Zombie Cells Help Develop Crucial Blood-Brain and Cerebrospinal Fluid Barriers

Among the body's most crucial protective features are the brain barrier systems, including the blood-brain and blood-cerebrospinal fluid (CSF) barriers. These barriers are made of highly specialized cells that allow essential nutrients to enter, yet repel dangerous toxins and pathogens that may be circulating in the bloodstream. Scientists have long known what these barriers do, but less about how they are built during development.

A new study led by University of California San Diego researchers and published in Cell has uncovered a key contributor: senescent cells. Often associated with aging and disease, these cells instead appear to help construct and support the brain's protective barriers during development.

Central to their new insights is an evolving understanding of senescent cells, which traditionally have been labelled as "zombie" cells since they no longer are able to divide, yet don't fully die off. Senescent cells accumulate with age and have been linked to tissue dysfunction, chronic inflammation and cognitive decline, making them an attractive target for therapies aimed at slowing age-related decline.

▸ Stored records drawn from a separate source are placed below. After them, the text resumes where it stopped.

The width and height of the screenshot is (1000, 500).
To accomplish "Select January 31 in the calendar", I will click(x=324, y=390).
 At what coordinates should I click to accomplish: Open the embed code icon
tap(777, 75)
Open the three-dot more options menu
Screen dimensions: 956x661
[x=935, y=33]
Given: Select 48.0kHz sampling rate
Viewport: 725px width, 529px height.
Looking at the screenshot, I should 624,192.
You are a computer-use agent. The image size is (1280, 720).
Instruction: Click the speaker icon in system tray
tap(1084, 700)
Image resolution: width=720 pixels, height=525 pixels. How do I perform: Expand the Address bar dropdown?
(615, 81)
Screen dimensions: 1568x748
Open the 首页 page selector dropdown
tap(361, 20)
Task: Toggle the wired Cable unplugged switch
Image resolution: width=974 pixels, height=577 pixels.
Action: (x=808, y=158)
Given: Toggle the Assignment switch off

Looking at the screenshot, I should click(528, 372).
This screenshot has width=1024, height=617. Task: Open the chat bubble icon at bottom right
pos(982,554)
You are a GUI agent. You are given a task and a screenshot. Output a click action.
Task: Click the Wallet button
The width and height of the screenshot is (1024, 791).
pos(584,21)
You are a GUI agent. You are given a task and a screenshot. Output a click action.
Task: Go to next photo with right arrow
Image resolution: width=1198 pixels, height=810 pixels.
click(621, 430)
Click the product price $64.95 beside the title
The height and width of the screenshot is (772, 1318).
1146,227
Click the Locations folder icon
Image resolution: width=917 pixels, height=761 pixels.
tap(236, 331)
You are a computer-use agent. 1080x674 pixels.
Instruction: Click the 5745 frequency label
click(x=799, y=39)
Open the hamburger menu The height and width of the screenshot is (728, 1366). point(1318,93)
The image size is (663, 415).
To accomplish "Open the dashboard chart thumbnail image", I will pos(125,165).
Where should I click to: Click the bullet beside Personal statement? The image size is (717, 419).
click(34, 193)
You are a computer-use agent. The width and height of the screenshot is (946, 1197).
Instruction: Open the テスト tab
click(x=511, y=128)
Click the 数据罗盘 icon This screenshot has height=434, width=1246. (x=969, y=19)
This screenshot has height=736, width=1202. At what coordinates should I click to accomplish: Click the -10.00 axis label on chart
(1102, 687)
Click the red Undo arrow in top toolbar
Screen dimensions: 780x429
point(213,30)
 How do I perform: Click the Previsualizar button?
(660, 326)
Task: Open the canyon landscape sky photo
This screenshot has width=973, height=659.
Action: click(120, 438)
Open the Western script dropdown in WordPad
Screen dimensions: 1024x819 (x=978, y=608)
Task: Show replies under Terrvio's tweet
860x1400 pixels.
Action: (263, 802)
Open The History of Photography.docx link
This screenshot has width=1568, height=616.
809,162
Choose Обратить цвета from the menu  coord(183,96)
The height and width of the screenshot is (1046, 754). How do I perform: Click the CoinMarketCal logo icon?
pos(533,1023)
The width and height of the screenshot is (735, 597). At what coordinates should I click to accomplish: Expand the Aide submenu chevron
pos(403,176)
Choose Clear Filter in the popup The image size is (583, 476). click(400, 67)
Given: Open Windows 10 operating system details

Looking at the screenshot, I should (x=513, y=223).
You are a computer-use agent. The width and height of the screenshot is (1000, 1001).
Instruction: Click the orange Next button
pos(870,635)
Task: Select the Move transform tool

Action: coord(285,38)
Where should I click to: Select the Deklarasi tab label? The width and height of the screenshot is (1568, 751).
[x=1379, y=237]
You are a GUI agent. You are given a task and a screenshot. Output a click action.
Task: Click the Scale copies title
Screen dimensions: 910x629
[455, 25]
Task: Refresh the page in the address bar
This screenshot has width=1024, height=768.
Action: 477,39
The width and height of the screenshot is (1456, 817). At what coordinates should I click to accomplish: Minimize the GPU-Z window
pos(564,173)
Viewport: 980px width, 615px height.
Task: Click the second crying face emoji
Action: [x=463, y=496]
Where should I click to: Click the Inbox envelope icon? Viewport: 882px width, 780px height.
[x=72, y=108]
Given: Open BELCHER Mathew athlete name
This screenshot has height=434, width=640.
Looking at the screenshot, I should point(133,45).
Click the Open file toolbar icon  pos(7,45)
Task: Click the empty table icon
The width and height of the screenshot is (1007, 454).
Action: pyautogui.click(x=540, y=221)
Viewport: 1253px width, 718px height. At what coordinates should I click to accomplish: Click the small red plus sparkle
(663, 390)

In recent years, however, new studies have shown that senescent cells are not strictly tied to aging and disease. Researchers identified senescent cells that appear temporarily in developing mouse embryos and play roles in limb and kidney development. Other studies found that senescent cells have a transient role in wound healing, suggesting that these cells can be beneficial in some contexts. This led to the idea that senescence can be helpful when it is temporary, but harmful when it persists.

Research from the laboratory of School of Biological Sciences Assistant Professor Hiruy Meharena indicates that senescent cells play previously unrecognized roles in brain development.

Studying the developing brains of mice, Associate Project Scientist Ashley Watson identified senescent cells that emerge at distinct stages during the formation of two critical brain barrier systems: the blood-brain and blood-CSF barriers.

We found that these senescence-associated states appear in very specialized barrier cell types and at precise moments during brain development, suggesting they may play specialized roles in building the brain's protective barriers."

Ashley Watson, Associate Project Scientist, University of California San Diego

The researchers used an array of methods during the study, including single-cell RNA sequencing, imaging and genetic lineage tracing. They found that three cell types enter a senescent state during development: vascular endothelial cells, brain-resident macrophages and choroid plexus epithelial cells. These cells contribute to the formation of the brain's protective barriers in different ways. In endothelial cells and macrophages, senescence appears to help coordinate blood vessel patterning and formation of the blood-brain barrier. In the choroid plexus, which produces CSF and forms the blood-CSF barrier, senescence appears to support barrier development and function.

Senescent vascular endothelial cells and brain-resident macrophages appeared only transiently during growth and remodeling of the embryonic blood vessels that form the blood-brain barrier, they found. Choroid plexus epithelial cells, in contrast, retained features of senescence long after development and remained present into adulthood.

"That was one of the most unexpected findings," said Meharena. "Developmental senescence has generally been viewed as a transient process. Here, we identified a population of cells in the brain that appears to maintain senescence-associated features well into adulthood. This study shows that senescence can take many different forms in the brain, depending on the cell type and stage of development."

To test whether these cells were functionally important, the researchers eliminated senescent cells during embryonic development. Mouse embryos lacking these cells developed abnormalities in brain-barrier formation and fluid balance, indicating that senescence-associated cells contribute to normal brain development.

"What surprised us most was that senescence wasn't a single state. It looked very different across cell types and appeared to serve distinct functions depending on where and when it occurred," said Watson. "Moreover, the cells weren't acting independently. Senescence seemed to help different cell types work together to build, and in some cases sustain, the brain's protective barriers." 

The researchers are now studying how senescence and related processes unfold in brain diseases.